WORK ORDER
Wherever the word "panel" turns up in a line of the entries, copy that line.

------------------------------------------------------------------------

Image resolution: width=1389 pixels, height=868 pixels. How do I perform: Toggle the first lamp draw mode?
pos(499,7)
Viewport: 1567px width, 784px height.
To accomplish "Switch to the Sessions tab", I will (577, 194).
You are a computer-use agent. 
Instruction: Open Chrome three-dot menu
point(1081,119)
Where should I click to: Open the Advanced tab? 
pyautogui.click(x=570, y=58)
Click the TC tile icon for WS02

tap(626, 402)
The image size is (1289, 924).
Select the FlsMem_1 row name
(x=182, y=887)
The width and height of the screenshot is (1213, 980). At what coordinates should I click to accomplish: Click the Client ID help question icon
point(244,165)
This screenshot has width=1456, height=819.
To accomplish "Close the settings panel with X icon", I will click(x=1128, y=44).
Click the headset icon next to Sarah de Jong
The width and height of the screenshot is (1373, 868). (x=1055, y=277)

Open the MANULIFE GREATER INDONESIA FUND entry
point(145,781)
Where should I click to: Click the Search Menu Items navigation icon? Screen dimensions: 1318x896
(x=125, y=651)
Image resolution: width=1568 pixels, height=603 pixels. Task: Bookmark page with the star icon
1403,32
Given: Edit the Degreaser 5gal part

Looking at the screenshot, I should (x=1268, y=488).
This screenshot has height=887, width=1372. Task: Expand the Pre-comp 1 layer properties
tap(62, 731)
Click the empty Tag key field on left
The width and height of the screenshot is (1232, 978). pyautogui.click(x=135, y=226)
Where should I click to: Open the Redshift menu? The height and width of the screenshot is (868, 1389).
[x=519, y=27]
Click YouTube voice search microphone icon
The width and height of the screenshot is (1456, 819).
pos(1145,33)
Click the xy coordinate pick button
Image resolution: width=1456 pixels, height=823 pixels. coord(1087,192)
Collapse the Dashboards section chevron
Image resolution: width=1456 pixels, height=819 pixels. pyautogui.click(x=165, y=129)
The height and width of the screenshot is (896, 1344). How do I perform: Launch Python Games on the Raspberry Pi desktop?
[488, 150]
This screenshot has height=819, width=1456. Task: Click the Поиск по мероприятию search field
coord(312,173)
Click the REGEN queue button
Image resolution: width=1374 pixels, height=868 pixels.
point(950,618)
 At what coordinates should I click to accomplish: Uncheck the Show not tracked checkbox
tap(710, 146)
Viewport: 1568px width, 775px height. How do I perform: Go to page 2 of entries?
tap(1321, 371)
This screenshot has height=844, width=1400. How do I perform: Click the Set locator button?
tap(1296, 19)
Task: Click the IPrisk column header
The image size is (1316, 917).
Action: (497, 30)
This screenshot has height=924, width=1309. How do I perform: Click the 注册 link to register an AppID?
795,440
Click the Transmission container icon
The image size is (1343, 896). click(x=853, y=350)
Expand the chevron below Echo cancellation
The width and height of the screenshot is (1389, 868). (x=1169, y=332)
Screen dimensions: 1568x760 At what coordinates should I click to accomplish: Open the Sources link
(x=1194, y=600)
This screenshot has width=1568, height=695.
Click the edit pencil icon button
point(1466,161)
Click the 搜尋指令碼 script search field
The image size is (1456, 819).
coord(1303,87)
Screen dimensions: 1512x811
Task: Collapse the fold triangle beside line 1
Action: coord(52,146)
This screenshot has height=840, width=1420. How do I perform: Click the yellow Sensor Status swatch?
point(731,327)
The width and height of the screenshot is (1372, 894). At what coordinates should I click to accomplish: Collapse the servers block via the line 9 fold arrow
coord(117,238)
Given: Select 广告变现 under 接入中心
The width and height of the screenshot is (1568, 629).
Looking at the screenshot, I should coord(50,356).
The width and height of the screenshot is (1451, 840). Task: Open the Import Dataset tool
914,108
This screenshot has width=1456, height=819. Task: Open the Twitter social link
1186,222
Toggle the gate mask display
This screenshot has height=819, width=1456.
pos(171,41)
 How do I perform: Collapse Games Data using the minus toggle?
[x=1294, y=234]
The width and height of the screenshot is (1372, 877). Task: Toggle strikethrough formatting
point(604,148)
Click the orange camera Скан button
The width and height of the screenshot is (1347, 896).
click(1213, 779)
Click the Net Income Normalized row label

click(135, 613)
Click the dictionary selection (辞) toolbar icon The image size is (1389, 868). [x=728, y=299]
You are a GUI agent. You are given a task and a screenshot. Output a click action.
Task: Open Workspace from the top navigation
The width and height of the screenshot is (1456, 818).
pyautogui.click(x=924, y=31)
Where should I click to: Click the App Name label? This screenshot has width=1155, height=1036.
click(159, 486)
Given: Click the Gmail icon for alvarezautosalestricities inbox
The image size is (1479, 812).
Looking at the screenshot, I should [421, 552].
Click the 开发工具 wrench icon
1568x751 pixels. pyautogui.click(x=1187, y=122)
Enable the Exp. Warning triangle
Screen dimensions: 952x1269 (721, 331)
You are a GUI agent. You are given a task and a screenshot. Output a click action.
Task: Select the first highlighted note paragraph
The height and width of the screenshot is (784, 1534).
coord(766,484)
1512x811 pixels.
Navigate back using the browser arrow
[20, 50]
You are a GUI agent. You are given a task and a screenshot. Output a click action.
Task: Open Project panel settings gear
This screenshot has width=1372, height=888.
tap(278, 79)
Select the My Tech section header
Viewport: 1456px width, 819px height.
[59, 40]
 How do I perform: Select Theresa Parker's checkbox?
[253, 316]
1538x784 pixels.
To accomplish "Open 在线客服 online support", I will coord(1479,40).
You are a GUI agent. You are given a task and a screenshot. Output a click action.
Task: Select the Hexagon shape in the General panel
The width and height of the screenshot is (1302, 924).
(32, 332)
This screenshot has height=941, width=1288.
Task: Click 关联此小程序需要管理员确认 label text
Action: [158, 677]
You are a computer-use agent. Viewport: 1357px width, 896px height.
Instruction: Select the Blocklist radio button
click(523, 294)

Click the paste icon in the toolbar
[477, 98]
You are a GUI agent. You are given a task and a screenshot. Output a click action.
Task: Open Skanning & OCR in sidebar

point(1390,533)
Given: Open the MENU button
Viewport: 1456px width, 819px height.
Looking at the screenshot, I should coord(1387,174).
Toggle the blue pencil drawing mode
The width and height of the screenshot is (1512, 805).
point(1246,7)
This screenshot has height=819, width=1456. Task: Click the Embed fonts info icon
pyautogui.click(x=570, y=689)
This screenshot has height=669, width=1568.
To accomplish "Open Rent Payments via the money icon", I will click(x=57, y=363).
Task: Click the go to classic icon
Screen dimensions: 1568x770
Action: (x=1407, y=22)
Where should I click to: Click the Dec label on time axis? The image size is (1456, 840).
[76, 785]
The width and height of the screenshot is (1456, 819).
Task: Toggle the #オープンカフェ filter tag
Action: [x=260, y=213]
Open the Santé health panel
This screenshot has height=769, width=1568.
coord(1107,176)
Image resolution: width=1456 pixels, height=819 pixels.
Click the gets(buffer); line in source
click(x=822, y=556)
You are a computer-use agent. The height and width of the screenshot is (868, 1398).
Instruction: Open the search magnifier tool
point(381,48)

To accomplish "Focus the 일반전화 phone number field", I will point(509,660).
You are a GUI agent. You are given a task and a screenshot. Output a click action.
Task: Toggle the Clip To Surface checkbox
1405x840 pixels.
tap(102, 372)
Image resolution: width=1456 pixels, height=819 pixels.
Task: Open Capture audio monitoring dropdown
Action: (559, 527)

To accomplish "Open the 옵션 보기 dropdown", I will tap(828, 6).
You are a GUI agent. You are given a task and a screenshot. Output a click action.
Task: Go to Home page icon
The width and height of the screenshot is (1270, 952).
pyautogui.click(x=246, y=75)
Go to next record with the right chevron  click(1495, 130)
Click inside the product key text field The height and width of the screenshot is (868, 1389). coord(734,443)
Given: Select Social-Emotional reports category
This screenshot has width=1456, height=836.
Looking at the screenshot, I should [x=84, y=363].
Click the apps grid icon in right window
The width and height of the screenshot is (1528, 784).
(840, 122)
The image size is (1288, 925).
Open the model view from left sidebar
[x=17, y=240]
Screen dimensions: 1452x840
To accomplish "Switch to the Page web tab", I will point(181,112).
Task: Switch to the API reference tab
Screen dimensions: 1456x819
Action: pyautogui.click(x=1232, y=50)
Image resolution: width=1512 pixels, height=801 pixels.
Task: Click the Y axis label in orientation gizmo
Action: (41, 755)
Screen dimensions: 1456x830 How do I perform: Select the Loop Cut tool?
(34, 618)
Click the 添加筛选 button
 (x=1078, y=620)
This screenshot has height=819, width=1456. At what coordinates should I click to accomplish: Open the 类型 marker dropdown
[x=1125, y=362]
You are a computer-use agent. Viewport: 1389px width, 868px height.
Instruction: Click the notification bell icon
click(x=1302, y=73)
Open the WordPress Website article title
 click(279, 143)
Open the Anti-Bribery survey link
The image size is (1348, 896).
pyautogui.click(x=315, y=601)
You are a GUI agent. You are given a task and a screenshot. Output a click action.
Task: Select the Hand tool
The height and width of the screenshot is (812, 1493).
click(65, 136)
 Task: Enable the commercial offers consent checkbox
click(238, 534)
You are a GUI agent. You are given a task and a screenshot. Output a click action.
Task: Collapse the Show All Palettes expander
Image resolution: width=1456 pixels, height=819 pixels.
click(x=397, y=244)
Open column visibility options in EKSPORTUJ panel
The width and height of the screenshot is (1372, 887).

------------------------------------------------------------------------

TASK SOLUTION
To accomplish "Close the settings panel with X icon", I will click(x=1128, y=44).
Task: Open Project panel settings gear
Task: Select the Hexagon shape in the General panel
Open the Santé health panel
Open column visibility options in EKSPORTUJ panel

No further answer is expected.